-- BEGIN Text excerpt --

# diary??



## happyhedgierents (Jul 31, 2014)

Is there anywhere on here I can keep a record of my day to day experience with my hedgehog? Almost like a diary of some sort...I would love if there was some sort of thing on here that will allow me to.


----------



## AlexLovesOlive (Jul 7, 2014)

You can do it on Penzu.com


----------



## nikki (Aug 28, 2008)

Why not just keep it on your computer?


----------



## AlexLovesOlive (Jul 7, 2014)

That's what I am saying Nikki or you can do an online one on Penzu


----------



## happyhedgierents (Jul 31, 2014)

I can keep it on my computer, I just thought it would be cool if it could be on here since everyone is so helpful!  So far I've learned alot and love reading how everyone is different so I thought that keeping a record of my hedgehog Butters would be fun. I could get feedback or anything else people would like to share.

-- END Text excerpt --
-- BEGIN Data extract --

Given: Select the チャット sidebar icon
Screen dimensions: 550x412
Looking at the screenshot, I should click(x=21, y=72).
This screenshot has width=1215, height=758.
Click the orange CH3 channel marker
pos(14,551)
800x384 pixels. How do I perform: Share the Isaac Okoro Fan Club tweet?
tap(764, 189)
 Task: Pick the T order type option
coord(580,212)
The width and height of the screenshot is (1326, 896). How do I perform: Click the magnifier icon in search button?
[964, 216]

-- END Data extract --

_Problems to work on_:
(1) In the hedgehog diary thread, what is the name of the hedgehog?
(2) Continue the hedgehog diary thread from its last post.
The stored records have no role in these tasks.

_The replies_:
(1) Butters

(2)
----------



## nikki (Aug 28, 2008)

If everyone kept a record like that her it would use up a lot of space.


----------



## Shainahmac (Jun 23, 2014)

http://www.hedgehogcentral.com/foru...ear-pet-journal-adventures-pet-ownership.html

That's basically what this thread is, it's open to everyone I do believe!


----------



## happyhedgierents (Jul 31, 2014)

ok, well like I said....it was just a thought and a curious question so thank you so much!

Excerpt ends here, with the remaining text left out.